Large Language Models Unpack Complex Political Opinions through Target-Stance Extraction
\"Ozg\"ur Togay, Javier Garcia-Bernardo, Florian Kunneman, Anastasia Giachanou

TL;DR
This paper demonstrates that large language models can effectively extract detailed target and stance information from complex political discussions on Reddit, matching human performance with minimal supervision.
Contribution
It introduces Target-Stance Extraction (TSE) for nuanced political opinion analysis and evaluates LLMs' effectiveness in this task using a new Reddit dataset.
Findings
LLMs perform comparably to trained human annotators.
Models remain robust on challenging posts with low inter-annotator agreement.

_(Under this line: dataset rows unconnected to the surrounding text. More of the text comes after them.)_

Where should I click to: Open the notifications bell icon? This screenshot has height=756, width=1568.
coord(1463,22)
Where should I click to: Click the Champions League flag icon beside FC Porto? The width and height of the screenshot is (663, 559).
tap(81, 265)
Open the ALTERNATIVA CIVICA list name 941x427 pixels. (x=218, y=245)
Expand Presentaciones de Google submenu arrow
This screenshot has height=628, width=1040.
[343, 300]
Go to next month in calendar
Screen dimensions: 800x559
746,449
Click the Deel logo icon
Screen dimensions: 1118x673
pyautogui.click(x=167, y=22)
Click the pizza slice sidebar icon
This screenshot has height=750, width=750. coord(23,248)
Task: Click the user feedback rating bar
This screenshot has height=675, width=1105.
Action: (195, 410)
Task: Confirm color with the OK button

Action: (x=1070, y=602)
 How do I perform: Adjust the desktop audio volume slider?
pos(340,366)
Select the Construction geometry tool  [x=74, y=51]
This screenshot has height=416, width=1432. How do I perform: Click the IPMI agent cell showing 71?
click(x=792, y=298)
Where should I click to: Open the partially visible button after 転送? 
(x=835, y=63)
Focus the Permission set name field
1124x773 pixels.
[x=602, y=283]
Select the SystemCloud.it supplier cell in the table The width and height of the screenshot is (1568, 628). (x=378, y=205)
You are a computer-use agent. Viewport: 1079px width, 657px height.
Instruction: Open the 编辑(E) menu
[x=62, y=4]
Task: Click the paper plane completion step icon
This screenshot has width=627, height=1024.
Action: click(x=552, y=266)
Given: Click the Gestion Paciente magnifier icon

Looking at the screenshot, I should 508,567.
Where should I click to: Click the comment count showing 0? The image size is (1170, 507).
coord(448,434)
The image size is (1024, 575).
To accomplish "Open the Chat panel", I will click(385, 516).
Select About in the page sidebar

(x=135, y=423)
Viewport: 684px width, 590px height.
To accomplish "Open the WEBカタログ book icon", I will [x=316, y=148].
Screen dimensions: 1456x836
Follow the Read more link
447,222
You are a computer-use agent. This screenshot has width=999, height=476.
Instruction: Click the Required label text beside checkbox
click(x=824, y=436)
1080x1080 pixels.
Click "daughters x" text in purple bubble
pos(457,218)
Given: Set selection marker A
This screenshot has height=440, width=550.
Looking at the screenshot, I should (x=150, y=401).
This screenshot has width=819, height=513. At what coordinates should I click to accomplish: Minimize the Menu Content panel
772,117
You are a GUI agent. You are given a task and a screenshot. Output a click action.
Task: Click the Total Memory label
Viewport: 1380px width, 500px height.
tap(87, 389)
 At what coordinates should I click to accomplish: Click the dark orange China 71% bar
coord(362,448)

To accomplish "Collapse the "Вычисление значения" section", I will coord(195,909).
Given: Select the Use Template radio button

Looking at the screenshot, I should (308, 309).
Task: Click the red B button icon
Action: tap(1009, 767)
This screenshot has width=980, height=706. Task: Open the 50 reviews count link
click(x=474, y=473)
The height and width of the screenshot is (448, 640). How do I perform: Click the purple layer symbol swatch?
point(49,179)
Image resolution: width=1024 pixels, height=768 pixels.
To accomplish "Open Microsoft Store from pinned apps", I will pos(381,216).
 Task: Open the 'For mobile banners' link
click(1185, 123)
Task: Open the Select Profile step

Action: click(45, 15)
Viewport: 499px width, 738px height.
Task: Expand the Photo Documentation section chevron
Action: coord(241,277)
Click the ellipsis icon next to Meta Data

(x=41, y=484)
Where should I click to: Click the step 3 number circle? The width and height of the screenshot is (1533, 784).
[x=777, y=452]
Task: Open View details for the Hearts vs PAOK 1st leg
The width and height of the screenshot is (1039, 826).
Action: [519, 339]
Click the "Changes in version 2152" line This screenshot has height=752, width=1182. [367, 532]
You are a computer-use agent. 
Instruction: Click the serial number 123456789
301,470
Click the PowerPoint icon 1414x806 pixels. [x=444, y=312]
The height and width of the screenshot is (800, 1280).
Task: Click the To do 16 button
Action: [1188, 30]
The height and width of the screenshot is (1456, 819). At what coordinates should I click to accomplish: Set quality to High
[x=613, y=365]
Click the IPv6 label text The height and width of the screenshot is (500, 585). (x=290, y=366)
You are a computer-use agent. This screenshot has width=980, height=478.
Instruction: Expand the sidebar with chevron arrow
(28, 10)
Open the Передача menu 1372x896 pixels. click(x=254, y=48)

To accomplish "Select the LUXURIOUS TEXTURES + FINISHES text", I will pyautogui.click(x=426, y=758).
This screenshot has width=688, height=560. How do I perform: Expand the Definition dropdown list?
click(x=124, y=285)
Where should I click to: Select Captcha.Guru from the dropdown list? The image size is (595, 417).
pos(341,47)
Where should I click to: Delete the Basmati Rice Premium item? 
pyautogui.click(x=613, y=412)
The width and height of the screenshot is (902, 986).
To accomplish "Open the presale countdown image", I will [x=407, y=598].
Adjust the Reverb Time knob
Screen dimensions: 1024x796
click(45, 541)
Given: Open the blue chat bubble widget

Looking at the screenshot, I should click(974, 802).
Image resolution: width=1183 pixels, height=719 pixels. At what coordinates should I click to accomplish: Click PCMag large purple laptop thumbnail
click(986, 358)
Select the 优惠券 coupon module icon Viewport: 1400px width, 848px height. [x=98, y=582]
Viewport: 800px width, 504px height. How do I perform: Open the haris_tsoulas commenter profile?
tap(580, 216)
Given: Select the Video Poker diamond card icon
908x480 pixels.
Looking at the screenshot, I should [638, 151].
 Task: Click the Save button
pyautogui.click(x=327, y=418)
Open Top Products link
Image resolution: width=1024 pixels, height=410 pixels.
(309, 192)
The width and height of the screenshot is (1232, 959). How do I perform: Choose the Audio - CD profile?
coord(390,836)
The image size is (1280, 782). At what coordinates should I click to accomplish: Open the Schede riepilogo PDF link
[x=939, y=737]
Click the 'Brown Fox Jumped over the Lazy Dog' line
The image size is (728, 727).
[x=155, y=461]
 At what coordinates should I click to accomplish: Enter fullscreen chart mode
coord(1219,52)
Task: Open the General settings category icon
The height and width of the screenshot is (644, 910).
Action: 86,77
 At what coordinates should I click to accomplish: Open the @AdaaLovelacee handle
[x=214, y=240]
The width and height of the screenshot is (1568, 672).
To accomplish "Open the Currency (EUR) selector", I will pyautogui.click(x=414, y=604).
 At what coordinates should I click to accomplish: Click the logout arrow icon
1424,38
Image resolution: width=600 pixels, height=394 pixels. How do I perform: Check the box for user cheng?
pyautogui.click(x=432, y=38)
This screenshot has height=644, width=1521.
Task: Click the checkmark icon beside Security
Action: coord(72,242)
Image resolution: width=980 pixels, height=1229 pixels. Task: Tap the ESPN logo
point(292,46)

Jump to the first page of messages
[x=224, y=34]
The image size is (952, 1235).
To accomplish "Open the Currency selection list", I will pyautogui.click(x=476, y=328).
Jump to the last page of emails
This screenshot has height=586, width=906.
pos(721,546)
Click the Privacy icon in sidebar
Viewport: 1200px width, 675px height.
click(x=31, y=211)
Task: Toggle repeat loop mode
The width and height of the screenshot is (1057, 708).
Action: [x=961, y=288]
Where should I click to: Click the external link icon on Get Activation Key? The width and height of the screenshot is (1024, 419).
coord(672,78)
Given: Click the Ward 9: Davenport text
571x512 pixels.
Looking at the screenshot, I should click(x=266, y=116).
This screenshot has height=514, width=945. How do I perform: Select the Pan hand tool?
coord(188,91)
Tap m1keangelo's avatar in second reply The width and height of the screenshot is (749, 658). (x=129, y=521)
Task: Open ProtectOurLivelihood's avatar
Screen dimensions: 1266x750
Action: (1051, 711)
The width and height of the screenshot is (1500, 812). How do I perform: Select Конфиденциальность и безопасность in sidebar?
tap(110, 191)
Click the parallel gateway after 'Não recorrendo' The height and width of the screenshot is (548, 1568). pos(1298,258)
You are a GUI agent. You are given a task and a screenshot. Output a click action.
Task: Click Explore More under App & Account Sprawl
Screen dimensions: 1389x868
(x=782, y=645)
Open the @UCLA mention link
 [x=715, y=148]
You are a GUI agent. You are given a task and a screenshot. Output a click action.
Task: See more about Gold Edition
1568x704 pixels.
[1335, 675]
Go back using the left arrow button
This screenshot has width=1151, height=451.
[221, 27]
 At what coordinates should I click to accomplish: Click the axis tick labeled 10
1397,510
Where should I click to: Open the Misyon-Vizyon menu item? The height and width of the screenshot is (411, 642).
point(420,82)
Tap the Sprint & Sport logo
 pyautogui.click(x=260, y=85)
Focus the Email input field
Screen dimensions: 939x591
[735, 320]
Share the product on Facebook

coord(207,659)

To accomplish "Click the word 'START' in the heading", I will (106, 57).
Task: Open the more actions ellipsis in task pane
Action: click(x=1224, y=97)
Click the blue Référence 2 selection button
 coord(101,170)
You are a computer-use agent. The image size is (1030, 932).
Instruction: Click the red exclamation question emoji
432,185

Zero-shot and few-shot prompting strategies are effective for TSE.
Abstract
Political polarization emerges from a complex interplay of beliefs about policies, figures, and issues. However, most computational analyses reduce discourse to coarse partisan labels, overlooking how these beliefs interact. This is especially evident in online political conversations, which are often nuanced and cover a wide range of subjects, making it difficult to automatically identify the target of discussion and the opinion expressed toward them. In this study, we investigate whether Large Language Models (LLMs) can address this challenge through Target-Stance Extraction (TSE), a recent natural language processing task that combines target identification and stance detection, enabling more granular analysis of political opinions. For this, we construct a dataset of 1,084 Reddit posts from r/NeutralPolitics, covering 138 distinct political targets and evaluate a range of…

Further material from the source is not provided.